Le directeur général de la CDC de la Haute-Yamaska, Sylvain Dupont, a résumé l’année 2020 en trois éléments: adaptation, épuisement et perte des activités d’autofinancement.

Aide et dons en hausse

Parmi les services qui ont dû s’accroître dans la dernière année, Sylvain Dupont indique que le soutien alimentaire, l’hébergement et l’aide en santé mentale ont été particulièrement populaires. «Ces organismes étaient tout de suite en soutien nécessaire, immédiat, dès la première vague. Ça a été très demandant pour eux.»

SOS Dépannage Moisson Granby a d’ailleurs reçu un nombre record de dons de la part d’entreprises, de particuliers, de services, de citoyens, etc. « Il y a déjà beaucoup d’entreprises qui nous soutiennent, mais cette année, le nombre a augmenté », avait constaté Éric Vachon, porte-parole de l’organisme. 

Non seulement la détresse fut en hausse, mais beaucoup de dons semblent aussi avoir été au rendez-vous, suppose M. Dupont, bien qu’il s’agisse d’une intuition et que les bilans financiers de 2020 ne soient pas encore sortis. «C’est l’impression que j’ai eue. Qu’il y a eu une grande générosité de la part des gens qui pouvaient le faire.»

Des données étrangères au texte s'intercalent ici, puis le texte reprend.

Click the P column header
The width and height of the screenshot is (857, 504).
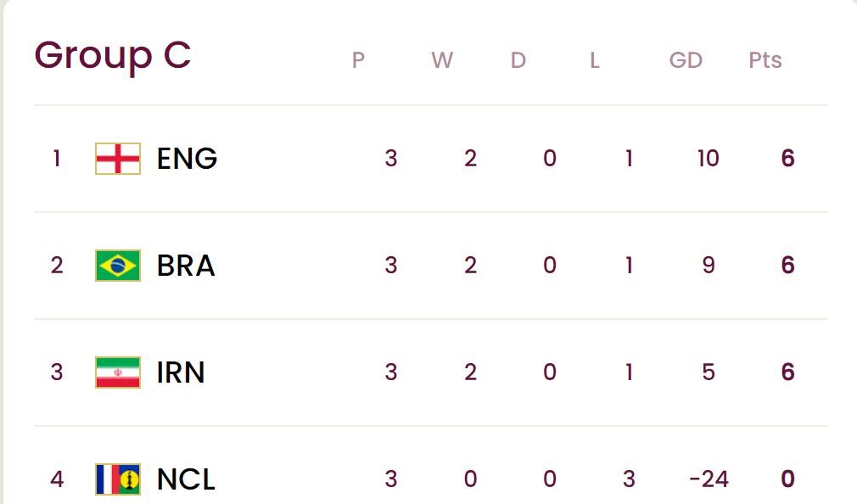[x=358, y=60]
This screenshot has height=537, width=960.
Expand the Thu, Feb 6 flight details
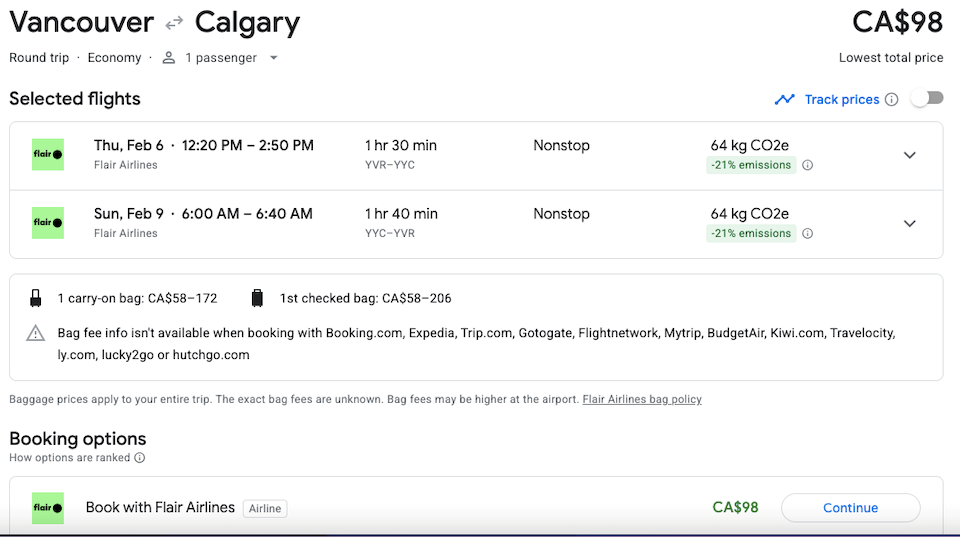(910, 156)
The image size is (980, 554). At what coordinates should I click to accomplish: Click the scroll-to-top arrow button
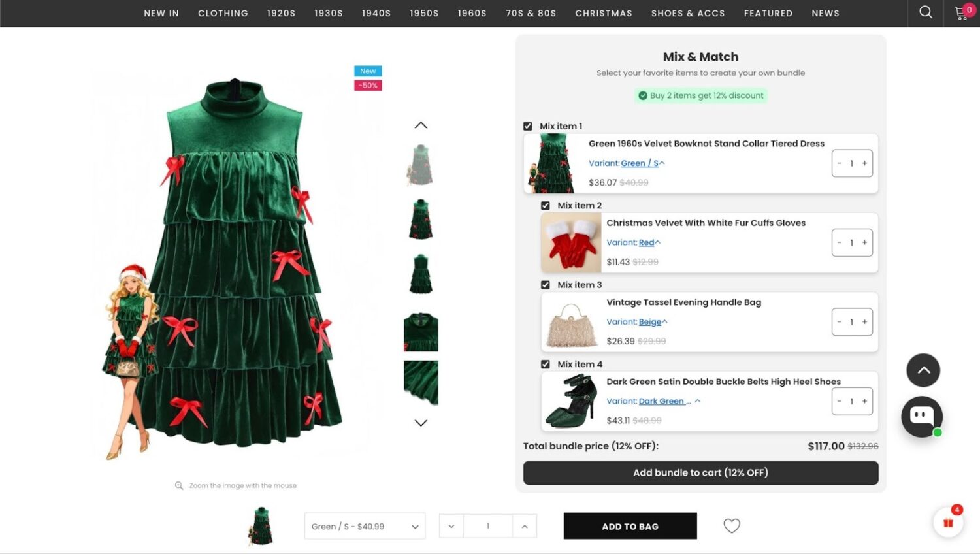(x=923, y=370)
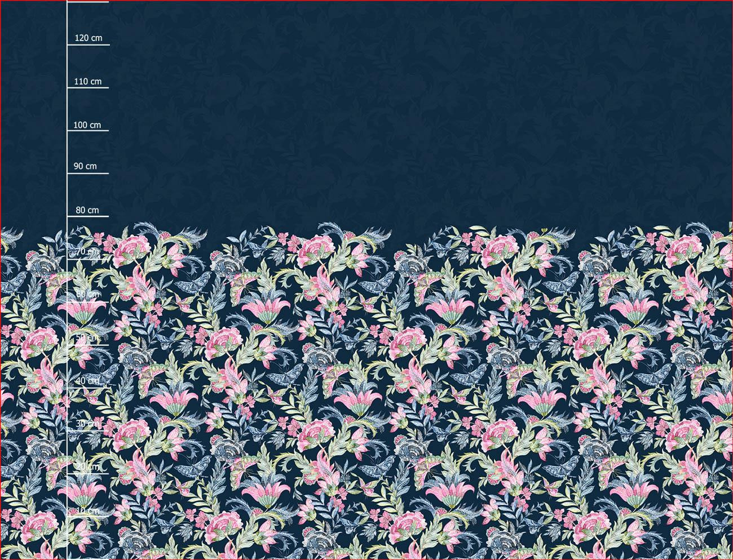Image resolution: width=733 pixels, height=560 pixels.
Task: Click the pink rose right of 70 cm
Action: point(131,251)
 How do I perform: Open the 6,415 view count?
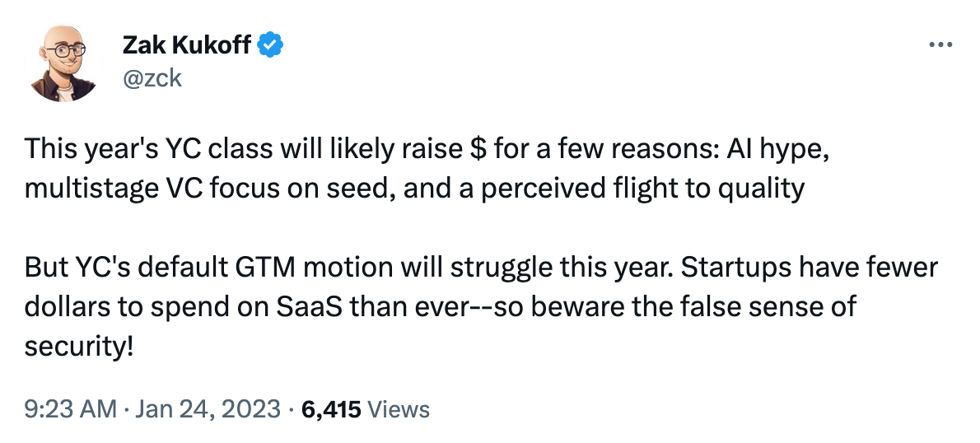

Pendant la crise, la CDC a joué un rôle d’informateur, de représentant et de soutien auprès des organismes du territoire, en travaillant notamment en comités et en collaboration avec la MRC Haute-Yamaska.

Défis et reconnaissance

Malgré l’année éprouvante derrière eux, les organismes ont encore des défis à relever. «On craint la recrudescence des cas, qui représentent une autre énorme charge de travail et le prolongement des services en ligne. Oui, les organismes se sont adaptés en ligne, un Zoom est mieux que rien, mais rien ne vaut une rencontre en personne  ou un atelier de groupe. C’est plus efficace. Surtout pour les gens moins à l’aise avec la technologie.»

Rappelons que la Société Alzheimer Granby et région a fait notamment l’acquisition de tablettes pour les prêter à ses membres afin qu’ils aient accès à ses services. 

Par ailleurs, plusieurs ressources ont été crées pour les personnes composant avec des troubles de santé mentale et leurs proches, notamment le guide de l’organisme Réseau avant de craquer, dont le porte-parole est l’animateur Jean-Philippe Dion, originaire de Saint-Alphonse-de-Granby. 

Cette année, bon nombre d’aînés, d’enfants, d’adultes et d’adolescents se sont tournés vers les nombreux organismes de la région, qui se sont avérés des alliés d’importance pendant la crise.

«Mon souhait serait la reconnaissance des partenaires et des politiciens que le milieu communautaire est d’une importance capitale, et qu’il faut agir et mettre plus d’argent dans les organismes, pour qu’ils puissent offrir l’aide immédiate et nécessaire dans des situations comme la crise que l’on vit», conclut Sylvain Dupont.